The coefficient of performance (COP), which is a measure of the performance of the heat pump system, is 2.34.
The heat pump HP2 operates as an open loop heat pump, i.e., the second heat transfer material stream SHTMS4 is not recycled to the heat exchanger HE2. Alternatively, it would be possible for the heat pump HP2 to operate as a closed loop heat pump and for at least a portion of the second heat transfer material stream SHTMS to be recycled to the heat exchanger HE2, for example as stream SHTMS1, or to the compression step as an additional stream of heat transfer material HTM2, ultimately to be recycled to the respective input stream after adjusting the pressure and temperature by an additional expansion, cooling or compression step to adjust the characteristics of stream HTMS.
This example shows that the energy contained in the cryogenic fluid stream FS1 can be effectively used to heat the regeneration step c).
To achieve this in a conventional heat pump, it would be necessary to find a heat transfer material that will undergo a phase change at the temperature and pressure of the heat exchanger HE1 and that can be compressed to obtain the high temperatures required in the regeneration step c), in particular in the reboiler. Ammonia is not suitable as it will need to be compressed to a pressure at which it becomes supercritical in heat exchanger HE 2.
In example 1, only the amount of steam required in regeneration step c) is produced. Since the method of the present invention generates steam, the steam may be supplemented by other steam sources, or excess steam may be provided to other consuming bodies.
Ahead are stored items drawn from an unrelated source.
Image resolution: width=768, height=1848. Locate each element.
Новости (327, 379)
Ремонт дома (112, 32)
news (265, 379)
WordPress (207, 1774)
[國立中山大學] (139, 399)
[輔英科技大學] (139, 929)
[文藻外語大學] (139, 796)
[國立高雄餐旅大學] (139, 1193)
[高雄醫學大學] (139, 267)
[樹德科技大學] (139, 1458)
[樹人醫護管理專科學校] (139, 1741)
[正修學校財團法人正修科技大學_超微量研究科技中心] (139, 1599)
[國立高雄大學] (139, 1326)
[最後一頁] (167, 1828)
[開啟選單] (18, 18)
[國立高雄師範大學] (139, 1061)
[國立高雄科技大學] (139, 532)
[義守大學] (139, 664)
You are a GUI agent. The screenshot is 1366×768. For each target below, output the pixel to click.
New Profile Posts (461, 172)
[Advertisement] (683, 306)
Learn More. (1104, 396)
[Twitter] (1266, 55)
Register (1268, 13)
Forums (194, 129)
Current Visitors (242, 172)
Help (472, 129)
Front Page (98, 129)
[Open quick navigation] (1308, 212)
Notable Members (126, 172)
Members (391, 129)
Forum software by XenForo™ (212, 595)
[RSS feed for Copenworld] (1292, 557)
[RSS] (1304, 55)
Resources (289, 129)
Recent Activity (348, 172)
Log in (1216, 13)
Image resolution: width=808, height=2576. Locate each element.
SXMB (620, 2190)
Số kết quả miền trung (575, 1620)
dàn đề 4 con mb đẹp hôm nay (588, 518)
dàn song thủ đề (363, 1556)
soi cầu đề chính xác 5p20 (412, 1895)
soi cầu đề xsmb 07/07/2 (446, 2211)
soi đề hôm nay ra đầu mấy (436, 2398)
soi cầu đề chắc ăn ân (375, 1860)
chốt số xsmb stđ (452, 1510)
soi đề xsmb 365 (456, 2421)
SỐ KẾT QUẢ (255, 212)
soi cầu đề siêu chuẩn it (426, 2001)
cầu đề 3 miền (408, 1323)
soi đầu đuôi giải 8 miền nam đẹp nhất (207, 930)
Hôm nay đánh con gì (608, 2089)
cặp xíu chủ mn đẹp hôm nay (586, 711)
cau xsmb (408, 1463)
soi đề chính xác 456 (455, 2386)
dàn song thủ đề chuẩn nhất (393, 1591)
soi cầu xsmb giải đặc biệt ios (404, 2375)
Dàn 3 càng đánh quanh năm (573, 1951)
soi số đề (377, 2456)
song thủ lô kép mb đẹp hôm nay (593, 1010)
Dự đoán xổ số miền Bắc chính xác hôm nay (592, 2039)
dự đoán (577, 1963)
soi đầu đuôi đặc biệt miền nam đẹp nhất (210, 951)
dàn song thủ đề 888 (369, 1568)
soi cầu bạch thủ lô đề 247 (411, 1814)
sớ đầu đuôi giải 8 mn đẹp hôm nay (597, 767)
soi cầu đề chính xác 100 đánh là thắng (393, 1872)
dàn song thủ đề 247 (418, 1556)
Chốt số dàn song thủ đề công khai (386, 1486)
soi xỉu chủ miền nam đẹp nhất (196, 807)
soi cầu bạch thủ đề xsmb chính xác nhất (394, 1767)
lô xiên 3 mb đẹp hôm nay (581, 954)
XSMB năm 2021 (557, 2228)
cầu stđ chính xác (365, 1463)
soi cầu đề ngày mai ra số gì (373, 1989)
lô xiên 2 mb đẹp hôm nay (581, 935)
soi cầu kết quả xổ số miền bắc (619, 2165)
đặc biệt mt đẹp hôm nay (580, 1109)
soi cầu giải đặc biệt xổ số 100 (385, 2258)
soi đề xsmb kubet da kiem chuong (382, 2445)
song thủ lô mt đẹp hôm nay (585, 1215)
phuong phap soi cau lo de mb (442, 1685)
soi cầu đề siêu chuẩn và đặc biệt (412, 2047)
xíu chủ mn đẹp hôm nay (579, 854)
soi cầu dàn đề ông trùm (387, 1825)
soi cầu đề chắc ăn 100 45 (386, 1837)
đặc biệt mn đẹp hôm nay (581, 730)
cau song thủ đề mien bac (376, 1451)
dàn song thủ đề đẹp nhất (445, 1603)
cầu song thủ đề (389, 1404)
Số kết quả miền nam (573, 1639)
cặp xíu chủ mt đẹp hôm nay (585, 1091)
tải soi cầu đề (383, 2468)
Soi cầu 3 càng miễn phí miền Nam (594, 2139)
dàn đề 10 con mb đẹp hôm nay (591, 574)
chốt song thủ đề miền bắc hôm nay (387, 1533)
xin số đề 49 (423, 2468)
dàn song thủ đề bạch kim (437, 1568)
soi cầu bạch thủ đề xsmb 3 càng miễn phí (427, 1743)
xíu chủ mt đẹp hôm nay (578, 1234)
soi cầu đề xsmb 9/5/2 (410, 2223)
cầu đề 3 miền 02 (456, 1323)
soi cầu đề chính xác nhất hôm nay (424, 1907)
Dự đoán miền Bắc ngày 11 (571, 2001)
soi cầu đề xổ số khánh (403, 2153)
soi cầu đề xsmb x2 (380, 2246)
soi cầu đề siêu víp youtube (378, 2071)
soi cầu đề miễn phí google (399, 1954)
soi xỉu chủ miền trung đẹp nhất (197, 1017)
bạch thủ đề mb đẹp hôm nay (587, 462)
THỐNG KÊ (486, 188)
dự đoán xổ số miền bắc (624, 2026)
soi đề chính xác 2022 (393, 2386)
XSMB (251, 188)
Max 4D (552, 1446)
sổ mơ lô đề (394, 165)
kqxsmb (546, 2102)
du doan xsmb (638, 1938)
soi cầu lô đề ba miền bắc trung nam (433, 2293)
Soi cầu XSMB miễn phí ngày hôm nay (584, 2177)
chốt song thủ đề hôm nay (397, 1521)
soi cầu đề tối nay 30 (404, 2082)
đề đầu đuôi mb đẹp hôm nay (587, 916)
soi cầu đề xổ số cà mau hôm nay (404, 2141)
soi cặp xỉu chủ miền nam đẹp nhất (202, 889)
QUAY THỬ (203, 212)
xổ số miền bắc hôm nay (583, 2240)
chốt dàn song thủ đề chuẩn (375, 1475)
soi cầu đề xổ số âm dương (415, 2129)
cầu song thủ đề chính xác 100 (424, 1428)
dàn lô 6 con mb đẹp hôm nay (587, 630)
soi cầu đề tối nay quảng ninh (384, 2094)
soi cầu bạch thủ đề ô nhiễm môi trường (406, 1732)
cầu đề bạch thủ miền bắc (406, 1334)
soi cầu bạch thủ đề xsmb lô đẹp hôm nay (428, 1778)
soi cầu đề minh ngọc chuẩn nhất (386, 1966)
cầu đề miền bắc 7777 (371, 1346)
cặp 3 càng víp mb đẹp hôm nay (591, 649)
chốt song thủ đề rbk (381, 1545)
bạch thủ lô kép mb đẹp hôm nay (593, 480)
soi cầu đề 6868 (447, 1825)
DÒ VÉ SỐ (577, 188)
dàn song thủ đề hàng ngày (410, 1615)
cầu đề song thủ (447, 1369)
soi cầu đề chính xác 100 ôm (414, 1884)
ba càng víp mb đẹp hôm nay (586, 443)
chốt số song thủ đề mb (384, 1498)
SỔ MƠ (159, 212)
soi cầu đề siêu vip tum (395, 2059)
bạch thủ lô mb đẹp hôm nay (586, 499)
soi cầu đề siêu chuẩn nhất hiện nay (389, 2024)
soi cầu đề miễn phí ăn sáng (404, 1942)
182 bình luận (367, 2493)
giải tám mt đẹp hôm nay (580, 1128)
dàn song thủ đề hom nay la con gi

Alternatively, excess steam may be dispersed into the environment.
TABLE 1 composition of fluid stream FS1
Example 2:
example 2 is based on the process scheme depicted in fig. 4, which includes a combination of a direct contact cooler and a modified heat pump, some of which variants are described below.
After heat transfer from the fluid gas stream FS2 to the cooling medium stream CMS1 in a direct contact cooler (DCC or HE-C), a cooling medium stream CMS2 having a flow rate of 5500 t/h, a pressure of 1.2 bar and a temperature of 62 ℃ is obtained. The cooling medium stream CMS2 is fed to the heat exchanger HE1 of the modified heat pump HP1 to obtain a cooled cooling medium stream CMS3 having a temperature of 50 ℃ and a pressure of 1.2 bar. Stream CMS3 is additionally cooled in a water cooler to obtain a cooling medium stream CMS4 having a temperature of 42 ℃, which is recycled as cooling medium stream CMS1 to the direct contact cooler. In heat exchanger HE1, heat is transferred from cooling medium stream CMS1 to heat transfer material stream HTMS1 having a flow rate of 5500 t/h, a pressure of 1.2 bar and a temperature of 46 ℃ to obtain heat transfer material stream HTMS2 having a temperature of 57 ℃ and a pressure of 1.15 bar. The heat transfer material streams HTMS and HTMS a are streams of heat transfer material HTM1 (which is water). The heat transfer material stream HTMS a is expanded at a pressure of 0.1 bar to obtain a heat transfer material stream HTMS b having a temperature of 46 ℃ and a pressure of 0.1 bar. The heat transfer material stream HTMS b consists of a liquid stream HTMS a (I) having a flow rate of 5500 t/h and a gaseous stream HTMS a (g) having a flow rate of 113.6 t/h. After compression to a pressure of 1.2 bar, liquid heat transfer material stream HTMS b (I) was recycled as heat transfer material stream HTMS to heat exchanger HE1 to produce a heat transfer material stream having a flow rate of 5500 t/h at a pressure of 1.2 bar and a temperature of 45.8 ℃. Gaseous heat transfer material stream HTMS b (g) is fed to the compression step. Prior to expansion, an additional stream of heat transfer material HTM1 is added to heat transfer material stream HTMS a at a pressure of 1.15 bar and a temperature of 75 ℃ and at a flow rate of 113.6 t/h to compensate for the gaseous portion of heat transfer material stream HTMS b fed to the compression step and maintain the mass balance of the recirculation loop involving liquid streams HTMS1 and HTMS2 a.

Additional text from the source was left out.